Issue Date: December 21, 2007
A ministry of friendship and dialogue
For many years Maryknoll Fr. Bob McCahill has been sending an annual letter to NCR and other friends at Christmastime, chronicling his experience living among the people of Bangladesh since 1975.
The area of the country of Bangladesh is slightly smaller than Iowa, with a population of more than 150 million people, most of them poor and young, and about 83 percent of them Muslim. In his 1996 book Dialogue of Life: A Christian among Allahs Poor (Orbis), McCahill wrote that though previous Catholic missionaries had accomplished good works in Bangladesh, when he arrived no priests or brothers had set out to immerse themselves in the Islamic milieu, that is, to draw water from the same pumps and to bathe in the same ponds as they did; to share everyday laughs and inconveniences with Muslim next-door neighbors. Dialogue of Life is filled with anecdotes of the people among whom he lives, who eventually come to call him Bob Brother and uncle.

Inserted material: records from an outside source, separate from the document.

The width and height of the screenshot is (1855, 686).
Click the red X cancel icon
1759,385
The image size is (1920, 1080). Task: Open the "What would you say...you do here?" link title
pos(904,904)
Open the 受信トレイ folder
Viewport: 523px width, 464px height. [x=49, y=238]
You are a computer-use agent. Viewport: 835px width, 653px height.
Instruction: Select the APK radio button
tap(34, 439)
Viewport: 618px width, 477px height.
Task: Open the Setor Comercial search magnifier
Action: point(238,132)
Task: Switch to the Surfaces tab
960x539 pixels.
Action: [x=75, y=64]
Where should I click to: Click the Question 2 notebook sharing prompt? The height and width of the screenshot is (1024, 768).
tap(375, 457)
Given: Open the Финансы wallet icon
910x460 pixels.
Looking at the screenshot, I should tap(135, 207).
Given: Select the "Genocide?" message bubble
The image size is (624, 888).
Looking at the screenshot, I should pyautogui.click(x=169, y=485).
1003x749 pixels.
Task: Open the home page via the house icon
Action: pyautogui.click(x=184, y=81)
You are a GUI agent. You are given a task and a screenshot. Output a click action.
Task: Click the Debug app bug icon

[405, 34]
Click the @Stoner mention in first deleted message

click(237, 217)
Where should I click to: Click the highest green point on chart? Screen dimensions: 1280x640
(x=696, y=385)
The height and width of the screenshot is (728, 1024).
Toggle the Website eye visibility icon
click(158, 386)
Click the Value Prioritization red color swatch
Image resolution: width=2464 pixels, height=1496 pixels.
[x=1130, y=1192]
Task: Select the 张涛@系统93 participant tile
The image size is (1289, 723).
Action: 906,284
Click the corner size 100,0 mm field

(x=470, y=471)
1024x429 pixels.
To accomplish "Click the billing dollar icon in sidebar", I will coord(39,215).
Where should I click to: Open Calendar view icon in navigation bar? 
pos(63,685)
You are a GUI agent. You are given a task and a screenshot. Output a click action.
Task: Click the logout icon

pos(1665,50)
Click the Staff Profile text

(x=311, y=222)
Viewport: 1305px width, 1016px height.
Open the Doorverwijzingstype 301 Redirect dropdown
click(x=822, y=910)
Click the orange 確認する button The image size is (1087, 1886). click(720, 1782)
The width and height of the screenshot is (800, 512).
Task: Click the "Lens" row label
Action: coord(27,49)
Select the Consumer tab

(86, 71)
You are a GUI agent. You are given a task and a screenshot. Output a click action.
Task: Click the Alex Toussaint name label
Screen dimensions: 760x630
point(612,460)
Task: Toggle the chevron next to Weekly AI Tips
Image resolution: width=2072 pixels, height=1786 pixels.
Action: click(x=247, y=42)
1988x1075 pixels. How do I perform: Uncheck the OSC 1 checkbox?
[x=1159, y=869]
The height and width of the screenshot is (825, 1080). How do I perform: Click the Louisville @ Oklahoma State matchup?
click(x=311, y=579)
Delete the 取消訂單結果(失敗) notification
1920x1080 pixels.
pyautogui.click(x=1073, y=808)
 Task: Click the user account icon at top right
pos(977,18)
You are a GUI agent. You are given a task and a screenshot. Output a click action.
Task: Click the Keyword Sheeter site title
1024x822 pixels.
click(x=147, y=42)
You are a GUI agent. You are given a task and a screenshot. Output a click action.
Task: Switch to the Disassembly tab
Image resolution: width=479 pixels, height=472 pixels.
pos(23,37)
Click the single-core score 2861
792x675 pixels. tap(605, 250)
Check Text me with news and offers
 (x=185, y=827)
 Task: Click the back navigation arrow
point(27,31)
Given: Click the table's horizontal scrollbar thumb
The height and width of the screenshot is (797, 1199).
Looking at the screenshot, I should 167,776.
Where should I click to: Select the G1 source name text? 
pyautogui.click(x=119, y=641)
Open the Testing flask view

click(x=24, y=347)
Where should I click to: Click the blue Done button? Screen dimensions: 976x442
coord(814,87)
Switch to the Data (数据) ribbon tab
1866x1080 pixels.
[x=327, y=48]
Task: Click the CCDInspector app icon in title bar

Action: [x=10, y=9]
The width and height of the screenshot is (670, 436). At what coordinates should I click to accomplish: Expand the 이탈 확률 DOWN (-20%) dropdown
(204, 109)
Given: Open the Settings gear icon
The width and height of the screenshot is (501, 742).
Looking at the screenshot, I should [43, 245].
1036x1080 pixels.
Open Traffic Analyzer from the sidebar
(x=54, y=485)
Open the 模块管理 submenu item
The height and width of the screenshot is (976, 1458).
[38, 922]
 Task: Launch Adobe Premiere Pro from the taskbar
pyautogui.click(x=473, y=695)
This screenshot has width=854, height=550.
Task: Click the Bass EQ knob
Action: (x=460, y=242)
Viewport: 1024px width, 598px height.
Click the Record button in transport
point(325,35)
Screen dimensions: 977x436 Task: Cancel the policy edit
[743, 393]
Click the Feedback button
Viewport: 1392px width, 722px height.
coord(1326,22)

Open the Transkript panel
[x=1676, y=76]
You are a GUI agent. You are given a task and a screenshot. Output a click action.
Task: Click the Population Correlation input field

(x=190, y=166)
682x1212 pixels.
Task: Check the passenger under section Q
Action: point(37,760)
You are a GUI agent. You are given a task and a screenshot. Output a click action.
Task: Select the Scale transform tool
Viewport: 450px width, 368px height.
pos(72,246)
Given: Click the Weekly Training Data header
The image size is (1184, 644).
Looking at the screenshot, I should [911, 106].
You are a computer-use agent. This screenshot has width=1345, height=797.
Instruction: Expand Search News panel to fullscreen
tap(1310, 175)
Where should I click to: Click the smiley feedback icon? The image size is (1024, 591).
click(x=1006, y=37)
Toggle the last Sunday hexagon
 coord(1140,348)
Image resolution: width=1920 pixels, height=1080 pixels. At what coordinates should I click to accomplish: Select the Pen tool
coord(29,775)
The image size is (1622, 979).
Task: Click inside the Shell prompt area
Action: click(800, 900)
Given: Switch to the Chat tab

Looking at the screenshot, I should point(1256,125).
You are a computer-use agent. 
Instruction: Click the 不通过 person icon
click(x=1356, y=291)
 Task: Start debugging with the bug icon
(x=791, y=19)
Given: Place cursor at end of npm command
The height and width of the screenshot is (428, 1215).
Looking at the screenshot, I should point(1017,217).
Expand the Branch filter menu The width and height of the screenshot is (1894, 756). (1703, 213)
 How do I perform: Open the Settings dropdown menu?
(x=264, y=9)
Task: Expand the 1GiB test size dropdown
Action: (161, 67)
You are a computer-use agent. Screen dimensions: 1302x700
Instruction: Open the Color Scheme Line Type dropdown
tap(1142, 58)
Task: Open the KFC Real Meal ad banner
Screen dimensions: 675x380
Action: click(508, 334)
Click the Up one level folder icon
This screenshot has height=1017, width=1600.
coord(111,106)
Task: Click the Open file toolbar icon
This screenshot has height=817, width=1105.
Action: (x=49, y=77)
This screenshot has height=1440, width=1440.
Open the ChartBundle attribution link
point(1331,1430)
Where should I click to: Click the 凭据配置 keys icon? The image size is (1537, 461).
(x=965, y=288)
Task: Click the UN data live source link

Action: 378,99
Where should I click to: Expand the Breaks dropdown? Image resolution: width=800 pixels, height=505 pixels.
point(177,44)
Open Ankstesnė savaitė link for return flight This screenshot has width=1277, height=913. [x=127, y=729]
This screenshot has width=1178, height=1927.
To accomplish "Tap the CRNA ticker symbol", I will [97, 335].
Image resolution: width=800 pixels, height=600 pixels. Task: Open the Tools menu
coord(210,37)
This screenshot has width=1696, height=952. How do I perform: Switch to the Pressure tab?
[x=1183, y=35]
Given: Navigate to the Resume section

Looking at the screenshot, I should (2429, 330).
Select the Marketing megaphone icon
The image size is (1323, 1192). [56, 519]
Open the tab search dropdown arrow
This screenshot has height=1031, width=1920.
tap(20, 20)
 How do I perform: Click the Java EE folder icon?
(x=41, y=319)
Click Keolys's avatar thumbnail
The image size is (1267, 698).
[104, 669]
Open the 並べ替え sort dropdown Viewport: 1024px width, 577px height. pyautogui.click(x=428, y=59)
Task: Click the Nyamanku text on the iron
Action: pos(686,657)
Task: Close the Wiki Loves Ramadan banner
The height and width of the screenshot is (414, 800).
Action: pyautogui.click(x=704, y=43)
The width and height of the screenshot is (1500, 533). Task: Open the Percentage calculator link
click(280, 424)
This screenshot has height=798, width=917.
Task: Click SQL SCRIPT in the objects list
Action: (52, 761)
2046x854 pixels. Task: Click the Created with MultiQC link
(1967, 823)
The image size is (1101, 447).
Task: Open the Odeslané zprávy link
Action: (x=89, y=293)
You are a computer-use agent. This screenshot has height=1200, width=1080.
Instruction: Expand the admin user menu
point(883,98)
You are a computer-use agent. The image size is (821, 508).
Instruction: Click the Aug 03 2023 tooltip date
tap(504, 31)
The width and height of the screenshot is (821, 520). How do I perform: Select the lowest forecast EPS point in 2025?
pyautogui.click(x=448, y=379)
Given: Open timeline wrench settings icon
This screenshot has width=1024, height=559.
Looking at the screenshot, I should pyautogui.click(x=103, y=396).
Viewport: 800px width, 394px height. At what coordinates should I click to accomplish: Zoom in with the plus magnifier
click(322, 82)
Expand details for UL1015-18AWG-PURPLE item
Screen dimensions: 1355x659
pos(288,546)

McCahills reason for being there was summed up well in the simple letter of assignment given to him by Bishop Francis Gomes of Mymensingh diocese, where Mc-Cahill began his ministry and lived until 2001: Serve the sick so that they may live. Show the respect which our Christian religion has for Islam and Hinduism. Explain to those who inquire about the reason for your lifestyle and good works. Contact the Christians in the area (a scattered few) and encourage them to live good lives.
Gandhi, who investigated Christianity deeply, once said: If you want us to feel the aroma of Christianity you must copy the rose. The rose irresistibly draws people to itself, and the scent remains with them. These words are what guide Fr. Bob McCahill in his ministry of presence -- a ministry that goes far beyond his medical service to become an effort of friendship and dialogue.